Objectif 100 médicobus et 4 000 MSP d’ici 2024
Le plan reprend également une annonce déjà faite par la Première Ministre Elisabeth Borne le mois dernier lors de la présentation du plan France Ruralités, à savoir le développement des médicobus, ces cabinets médicaux mobiles qui sillonnent les zones peu dotées en médecins. S’il n’en existe pour le moment que dix en service dans toute la France, le gouvernement en souhaite au moins une centaine opérationnelle d’ici fin 2024, dont une trentaine dès le premier trimestre 2024. Le coût du développement de ces services médicaux itinérants est évalué à 20 millions d’euros par le ministère de la Santé, dont 30 à 50 % seront pris en charge par l’Etat.
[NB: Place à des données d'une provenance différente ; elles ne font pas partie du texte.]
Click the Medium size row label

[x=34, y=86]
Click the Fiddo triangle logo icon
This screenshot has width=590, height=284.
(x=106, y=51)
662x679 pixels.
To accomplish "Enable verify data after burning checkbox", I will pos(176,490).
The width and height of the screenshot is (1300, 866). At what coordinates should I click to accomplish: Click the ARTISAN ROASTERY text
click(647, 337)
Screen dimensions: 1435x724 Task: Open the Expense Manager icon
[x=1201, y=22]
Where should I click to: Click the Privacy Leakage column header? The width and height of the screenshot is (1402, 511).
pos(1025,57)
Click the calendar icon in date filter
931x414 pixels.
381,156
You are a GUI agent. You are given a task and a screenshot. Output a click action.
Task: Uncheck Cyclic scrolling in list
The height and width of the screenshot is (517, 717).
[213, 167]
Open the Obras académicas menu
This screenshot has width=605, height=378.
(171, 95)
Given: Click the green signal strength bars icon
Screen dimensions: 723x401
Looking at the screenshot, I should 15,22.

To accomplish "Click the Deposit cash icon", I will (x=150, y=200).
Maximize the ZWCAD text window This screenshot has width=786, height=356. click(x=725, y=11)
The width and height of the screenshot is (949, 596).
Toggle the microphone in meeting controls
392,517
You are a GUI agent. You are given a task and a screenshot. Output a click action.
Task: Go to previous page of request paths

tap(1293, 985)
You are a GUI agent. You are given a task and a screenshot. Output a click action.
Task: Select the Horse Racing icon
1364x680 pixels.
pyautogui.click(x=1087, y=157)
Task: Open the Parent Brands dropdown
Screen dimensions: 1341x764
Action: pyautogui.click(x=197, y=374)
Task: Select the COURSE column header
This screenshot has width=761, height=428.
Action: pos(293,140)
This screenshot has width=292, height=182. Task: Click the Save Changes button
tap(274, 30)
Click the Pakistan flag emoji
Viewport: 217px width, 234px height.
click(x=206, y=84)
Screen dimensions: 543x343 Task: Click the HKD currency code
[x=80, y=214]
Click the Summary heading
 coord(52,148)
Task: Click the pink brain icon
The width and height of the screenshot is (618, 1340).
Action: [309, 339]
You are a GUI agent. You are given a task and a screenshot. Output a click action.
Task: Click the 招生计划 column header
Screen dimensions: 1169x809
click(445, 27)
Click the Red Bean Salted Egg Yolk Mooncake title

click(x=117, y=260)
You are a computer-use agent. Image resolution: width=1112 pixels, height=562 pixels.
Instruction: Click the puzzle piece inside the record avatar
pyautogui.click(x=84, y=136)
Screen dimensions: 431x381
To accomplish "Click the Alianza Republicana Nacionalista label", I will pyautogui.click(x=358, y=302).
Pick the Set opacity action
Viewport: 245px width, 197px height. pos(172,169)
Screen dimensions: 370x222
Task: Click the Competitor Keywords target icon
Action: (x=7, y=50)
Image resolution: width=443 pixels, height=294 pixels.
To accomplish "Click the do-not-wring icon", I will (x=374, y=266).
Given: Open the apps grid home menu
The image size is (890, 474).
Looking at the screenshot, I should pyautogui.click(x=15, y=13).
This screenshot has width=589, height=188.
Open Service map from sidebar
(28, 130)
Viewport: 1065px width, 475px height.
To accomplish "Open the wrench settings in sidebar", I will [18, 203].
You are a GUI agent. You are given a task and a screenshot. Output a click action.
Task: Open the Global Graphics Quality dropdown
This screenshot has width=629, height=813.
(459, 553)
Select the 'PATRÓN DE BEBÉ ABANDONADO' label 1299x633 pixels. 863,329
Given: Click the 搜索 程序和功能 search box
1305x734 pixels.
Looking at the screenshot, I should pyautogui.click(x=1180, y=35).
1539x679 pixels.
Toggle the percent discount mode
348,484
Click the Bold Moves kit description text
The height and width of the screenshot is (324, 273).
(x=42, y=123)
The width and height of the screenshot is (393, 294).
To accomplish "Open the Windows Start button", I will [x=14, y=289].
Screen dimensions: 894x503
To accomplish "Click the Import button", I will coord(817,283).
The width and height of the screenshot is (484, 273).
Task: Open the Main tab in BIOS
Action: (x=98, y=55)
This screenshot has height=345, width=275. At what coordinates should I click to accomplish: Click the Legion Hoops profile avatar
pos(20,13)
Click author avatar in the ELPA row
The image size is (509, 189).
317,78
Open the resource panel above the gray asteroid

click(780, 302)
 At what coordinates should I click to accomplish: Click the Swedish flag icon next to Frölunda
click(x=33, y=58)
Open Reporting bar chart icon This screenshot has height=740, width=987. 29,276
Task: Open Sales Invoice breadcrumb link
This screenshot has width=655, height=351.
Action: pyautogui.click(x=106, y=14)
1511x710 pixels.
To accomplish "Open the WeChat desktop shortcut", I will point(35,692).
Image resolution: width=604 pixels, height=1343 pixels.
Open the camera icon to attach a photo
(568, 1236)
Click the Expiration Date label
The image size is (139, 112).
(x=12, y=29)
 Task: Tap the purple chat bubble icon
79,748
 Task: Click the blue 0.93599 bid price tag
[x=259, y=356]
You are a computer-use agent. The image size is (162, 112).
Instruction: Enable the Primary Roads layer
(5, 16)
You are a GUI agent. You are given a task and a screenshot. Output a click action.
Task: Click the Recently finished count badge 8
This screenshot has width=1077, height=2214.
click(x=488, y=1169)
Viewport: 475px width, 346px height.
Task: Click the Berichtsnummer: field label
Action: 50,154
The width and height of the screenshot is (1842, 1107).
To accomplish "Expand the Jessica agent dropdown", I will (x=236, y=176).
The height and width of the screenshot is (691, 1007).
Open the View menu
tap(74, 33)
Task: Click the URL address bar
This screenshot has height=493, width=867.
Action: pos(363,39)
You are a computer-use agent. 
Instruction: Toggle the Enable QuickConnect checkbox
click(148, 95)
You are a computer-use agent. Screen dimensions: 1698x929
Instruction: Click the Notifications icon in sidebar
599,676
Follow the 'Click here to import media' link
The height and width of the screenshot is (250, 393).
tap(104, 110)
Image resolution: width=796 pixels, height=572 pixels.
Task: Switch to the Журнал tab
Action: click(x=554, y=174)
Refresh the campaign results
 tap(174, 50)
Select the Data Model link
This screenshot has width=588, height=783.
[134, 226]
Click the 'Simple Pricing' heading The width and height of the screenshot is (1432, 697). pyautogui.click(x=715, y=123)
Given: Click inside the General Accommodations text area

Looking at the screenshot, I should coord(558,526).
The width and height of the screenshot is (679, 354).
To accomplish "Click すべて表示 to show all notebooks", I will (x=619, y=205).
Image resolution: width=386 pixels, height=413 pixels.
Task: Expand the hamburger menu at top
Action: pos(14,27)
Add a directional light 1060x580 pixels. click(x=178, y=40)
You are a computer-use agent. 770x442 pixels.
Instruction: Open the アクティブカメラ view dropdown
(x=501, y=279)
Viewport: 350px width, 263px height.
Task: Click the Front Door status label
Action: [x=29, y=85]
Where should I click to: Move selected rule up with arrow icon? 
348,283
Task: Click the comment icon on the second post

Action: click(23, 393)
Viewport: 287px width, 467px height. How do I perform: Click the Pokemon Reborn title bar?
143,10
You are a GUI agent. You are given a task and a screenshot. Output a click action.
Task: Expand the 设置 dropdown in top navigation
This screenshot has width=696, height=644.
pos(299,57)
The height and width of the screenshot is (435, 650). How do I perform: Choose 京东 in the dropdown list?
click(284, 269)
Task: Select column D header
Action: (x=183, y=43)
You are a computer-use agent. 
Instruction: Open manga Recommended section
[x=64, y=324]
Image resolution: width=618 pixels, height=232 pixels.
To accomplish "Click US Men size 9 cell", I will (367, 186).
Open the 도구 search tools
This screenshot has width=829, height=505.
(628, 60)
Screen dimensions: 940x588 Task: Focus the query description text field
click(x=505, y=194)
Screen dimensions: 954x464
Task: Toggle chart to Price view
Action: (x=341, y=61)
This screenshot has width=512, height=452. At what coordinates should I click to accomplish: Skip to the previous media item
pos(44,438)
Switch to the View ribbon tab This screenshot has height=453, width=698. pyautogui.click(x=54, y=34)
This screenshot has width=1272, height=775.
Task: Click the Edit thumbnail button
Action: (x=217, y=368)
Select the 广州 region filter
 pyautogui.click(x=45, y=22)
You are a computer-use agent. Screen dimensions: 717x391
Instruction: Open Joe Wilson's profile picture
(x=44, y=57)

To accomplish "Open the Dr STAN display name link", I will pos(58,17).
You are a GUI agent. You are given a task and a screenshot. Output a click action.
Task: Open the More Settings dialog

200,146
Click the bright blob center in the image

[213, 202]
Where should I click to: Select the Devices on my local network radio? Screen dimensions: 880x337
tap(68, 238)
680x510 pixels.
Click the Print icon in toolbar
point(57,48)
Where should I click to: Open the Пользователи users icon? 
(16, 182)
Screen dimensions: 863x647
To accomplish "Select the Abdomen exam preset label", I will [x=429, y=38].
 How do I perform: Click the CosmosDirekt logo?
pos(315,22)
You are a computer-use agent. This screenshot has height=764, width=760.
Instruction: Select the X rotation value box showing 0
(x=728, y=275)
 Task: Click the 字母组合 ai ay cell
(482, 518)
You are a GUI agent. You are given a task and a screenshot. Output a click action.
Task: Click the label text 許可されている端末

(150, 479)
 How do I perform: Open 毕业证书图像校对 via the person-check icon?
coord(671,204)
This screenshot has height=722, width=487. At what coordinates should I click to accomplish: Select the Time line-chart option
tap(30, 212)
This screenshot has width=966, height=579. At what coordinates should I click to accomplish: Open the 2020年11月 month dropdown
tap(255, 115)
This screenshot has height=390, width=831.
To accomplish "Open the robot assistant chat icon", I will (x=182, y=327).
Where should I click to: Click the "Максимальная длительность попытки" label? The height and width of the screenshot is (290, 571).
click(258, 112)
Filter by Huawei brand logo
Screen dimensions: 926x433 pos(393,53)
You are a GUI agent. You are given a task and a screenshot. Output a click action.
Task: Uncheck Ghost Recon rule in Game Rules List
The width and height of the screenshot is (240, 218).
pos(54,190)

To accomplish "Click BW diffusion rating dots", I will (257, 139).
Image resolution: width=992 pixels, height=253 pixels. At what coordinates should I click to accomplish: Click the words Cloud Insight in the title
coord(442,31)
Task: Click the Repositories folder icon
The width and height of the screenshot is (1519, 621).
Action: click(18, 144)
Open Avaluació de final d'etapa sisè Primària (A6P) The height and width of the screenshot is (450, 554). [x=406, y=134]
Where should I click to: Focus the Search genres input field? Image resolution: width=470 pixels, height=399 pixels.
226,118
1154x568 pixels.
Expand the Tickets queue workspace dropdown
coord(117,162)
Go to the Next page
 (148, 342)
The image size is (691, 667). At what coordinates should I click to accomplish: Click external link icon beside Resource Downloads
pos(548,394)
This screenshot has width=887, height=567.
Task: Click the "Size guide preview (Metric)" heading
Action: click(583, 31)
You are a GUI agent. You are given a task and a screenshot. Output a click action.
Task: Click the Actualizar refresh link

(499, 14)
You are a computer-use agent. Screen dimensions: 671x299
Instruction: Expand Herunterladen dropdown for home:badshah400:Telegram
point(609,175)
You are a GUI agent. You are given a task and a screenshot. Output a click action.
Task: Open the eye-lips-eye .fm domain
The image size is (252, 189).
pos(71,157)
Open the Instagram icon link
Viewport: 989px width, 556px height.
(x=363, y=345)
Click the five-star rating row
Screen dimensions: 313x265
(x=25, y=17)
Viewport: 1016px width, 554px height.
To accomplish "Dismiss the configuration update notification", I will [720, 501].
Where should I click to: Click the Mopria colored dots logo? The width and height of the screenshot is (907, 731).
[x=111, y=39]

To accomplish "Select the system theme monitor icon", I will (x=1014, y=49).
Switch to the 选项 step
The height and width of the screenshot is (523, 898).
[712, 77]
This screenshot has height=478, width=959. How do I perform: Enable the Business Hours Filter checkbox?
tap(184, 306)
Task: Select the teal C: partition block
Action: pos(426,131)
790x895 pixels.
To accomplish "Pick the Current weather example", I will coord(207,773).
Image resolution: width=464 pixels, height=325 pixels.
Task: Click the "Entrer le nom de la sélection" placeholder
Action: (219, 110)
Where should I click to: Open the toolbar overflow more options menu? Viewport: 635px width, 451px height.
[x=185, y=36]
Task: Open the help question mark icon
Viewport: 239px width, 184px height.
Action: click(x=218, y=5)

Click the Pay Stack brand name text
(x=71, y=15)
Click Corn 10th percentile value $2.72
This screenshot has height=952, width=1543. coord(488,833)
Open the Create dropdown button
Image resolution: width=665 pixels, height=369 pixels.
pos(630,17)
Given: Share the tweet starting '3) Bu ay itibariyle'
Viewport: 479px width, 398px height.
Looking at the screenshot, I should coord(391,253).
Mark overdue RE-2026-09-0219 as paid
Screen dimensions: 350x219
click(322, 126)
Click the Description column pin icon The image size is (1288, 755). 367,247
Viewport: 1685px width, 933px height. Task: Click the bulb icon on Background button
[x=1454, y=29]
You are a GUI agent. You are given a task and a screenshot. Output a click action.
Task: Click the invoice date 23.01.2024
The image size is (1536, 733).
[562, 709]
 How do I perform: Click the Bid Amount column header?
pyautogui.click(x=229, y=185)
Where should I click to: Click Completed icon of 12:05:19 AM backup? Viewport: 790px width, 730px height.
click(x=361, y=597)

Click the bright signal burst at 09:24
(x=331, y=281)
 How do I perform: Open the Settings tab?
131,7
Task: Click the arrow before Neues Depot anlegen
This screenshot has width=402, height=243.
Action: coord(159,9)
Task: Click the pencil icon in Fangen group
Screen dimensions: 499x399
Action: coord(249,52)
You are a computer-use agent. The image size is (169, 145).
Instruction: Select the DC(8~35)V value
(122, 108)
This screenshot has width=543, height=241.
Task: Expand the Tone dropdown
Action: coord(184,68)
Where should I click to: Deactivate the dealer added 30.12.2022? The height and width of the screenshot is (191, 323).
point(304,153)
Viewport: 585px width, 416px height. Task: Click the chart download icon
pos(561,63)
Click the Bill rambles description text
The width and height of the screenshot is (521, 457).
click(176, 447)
Seules les structures composées de professionnels de santé locaux pourront répondre aux appels à projet » précise le gouvernement.

Enfin, l’exécutif souhaite inciter les différents professionnels de santé à se regrouper dans des communautés professionnelles territoriales de santé (CPTS), afin que l’ensemble du territoire français soit couvert par ces structures et veut également créer 4 000 maisons de santé pluriprofessionnels (MSP) « pour attirer les professionnels de santé dans les territoires et créer des équipes de soins autour des patients ». Là encore, il ne s’agit pas de mesures nouvelles ou révolutionnaires : la proposition de loi Valletoux, adoptée en première lecture le 15 juin dernier à l’Assemblée Nationale, prévoit déjà la généralisation des CPTS tandis qu’Emmanuel Macron en personne avait loué le modèle des MSP lors d’un déplacement en province le 25 avril dernier.

« Ces mesures, c’est comme l’hydroxychloroquine »

Ce plan assez peu ambitieux du gouvernement a, on pouvait s’en douter, déçu les syndicats de médecins libéraux, qui demandent depuis plusieurs années que des mesures incitatives fortes soient prises pour inciter les praticiens à s’installer, notamment dans les zones sous-denses. « Ce plan n’est pas nouveau, toutes ces mesures ont déjà été annoncées, c’est bien, ils recyclent » commente ironiquement le Dr Alice Perrain, numéro 2 de MG France. S’agissant plus spécifiquement du développement des médicobus et des MSP, la généraliste estime que ces projets sont voués à l’échec : « il faut du temps, des locaux que l’on n’a pas et si on met un médecin dans un médicobus, il manquera à ses patients dans son cabinet ».

Comme souvent, c’est le Dr Jérôme Marty, président de l’UFML, qui se montre le plus sévère avec le gouvernement, sans macher ses mots. « Ces mesures, c’est comme l’hydroxychloroquine, in vitro ça marche bien, in vivo ça n’a aucun effet » s’amuse le généraliste. « Vous vous rendez compte, on en est encore à se dire qu’on va mettre des médecins dans des bus, boucher les trous pour en créer d’autres. Les CPTS sont une gabegie financière ; quand aux MSP, il faut faire venir les docteurs, pas construire les murs, si je construis une gare dans le désert, cela ne fera pas venir le train » commente le généraliste, qui estime que « ce plan ne résoudra rien » et demande encore une fois « un choc d’attractivité de la médecine libérale : hausses tarifaires, secteur 2 pour tous, allègement de la pression administrative ».

Difficile de dire si le plan de l’exécutif permettre un temps soit peu de résoudre le problème de la désertification médicale, mais il a en tout cas réussi à fâcher encore un peu plus les syndicats de médecins libéraux avec le gouvernement.